→ **YOUR INSTRUCTIONS**: Nothing in the listing should be dropped or altered when it is copied.

→ **INPUT RECORDS**:
• • •
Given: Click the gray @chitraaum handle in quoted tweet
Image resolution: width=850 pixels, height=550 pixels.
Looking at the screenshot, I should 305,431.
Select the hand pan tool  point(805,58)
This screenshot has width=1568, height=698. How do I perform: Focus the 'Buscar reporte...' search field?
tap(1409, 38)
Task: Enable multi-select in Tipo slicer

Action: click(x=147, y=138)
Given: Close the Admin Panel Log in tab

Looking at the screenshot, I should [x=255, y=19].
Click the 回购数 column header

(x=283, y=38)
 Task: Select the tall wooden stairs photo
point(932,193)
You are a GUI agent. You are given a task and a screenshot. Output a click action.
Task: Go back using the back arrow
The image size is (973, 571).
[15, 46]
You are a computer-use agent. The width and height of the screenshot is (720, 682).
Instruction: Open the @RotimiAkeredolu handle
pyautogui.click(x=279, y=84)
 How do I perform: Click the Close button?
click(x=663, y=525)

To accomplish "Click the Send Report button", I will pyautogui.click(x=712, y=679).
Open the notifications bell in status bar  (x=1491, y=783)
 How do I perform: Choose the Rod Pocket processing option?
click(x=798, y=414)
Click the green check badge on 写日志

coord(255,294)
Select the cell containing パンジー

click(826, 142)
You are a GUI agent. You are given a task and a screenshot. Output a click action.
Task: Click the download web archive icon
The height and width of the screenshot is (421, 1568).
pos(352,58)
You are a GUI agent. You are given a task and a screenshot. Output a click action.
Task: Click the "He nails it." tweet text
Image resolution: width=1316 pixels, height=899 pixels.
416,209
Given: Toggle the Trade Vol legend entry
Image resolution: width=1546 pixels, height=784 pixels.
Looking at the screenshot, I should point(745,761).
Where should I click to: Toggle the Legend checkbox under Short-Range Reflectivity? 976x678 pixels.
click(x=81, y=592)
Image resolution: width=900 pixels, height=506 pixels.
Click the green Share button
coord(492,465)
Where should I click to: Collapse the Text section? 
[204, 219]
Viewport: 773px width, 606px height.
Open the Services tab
• • •
→ **COMPLETED TASK**:
Given: Click the gray @chitraaum handle in quoted tweet
Image resolution: width=850 pixels, height=550 pixels.
Looking at the screenshot, I should 305,431.
Select the hand pan tool  point(805,58)
This screenshot has width=1568, height=698. How do I perform: Focus the 'Buscar reporte...' search field?
tap(1409, 38)
Task: Enable multi-select in Tipo slicer

Action: click(x=147, y=138)
Given: Close the Admin Panel Log in tab

Looking at the screenshot, I should [x=255, y=19].
Click the 回购数 column header

(x=283, y=38)
 Task: Select the tall wooden stairs photo
point(932,193)
You are a GUI agent. You are given a task and a screenshot. Output a click action.
Task: Go back using the back arrow
The image size is (973, 571).
[15, 46]
You are a computer-use agent. The width and height of the screenshot is (720, 682).
Instruction: Open the @RotimiAkeredolu handle
pyautogui.click(x=279, y=84)
 How do I perform: Click the Close button?
click(x=663, y=525)

To accomplish "Click the Send Report button", I will pyautogui.click(x=712, y=679).
Open the notifications bell in status bar  (x=1491, y=783)
 How do I perform: Choose the Rod Pocket processing option?
click(x=798, y=414)
Click the green check badge on 写日志

coord(255,294)
Select the cell containing パンジー

click(826, 142)
You are a GUI agent. You are given a task and a screenshot. Output a click action.
Task: Click the download web archive icon
The height and width of the screenshot is (421, 1568).
pos(352,58)
You are a GUI agent. You are given a task and a screenshot. Output a click action.
Task: Click the "He nails it." tweet text
Image resolution: width=1316 pixels, height=899 pixels.
416,209
Given: Toggle the Trade Vol legend entry
Image resolution: width=1546 pixels, height=784 pixels.
Looking at the screenshot, I should point(745,761).
Where should I click to: Toggle the Legend checkbox under Short-Range Reflectivity? 976x678 pixels.
click(x=81, y=592)
Image resolution: width=900 pixels, height=506 pixels.
Click the green Share button
coord(492,465)
Where should I click to: Collapse the Text section? 
[204, 219]
Viewport: 773px width, 606px height.
Open the Services tab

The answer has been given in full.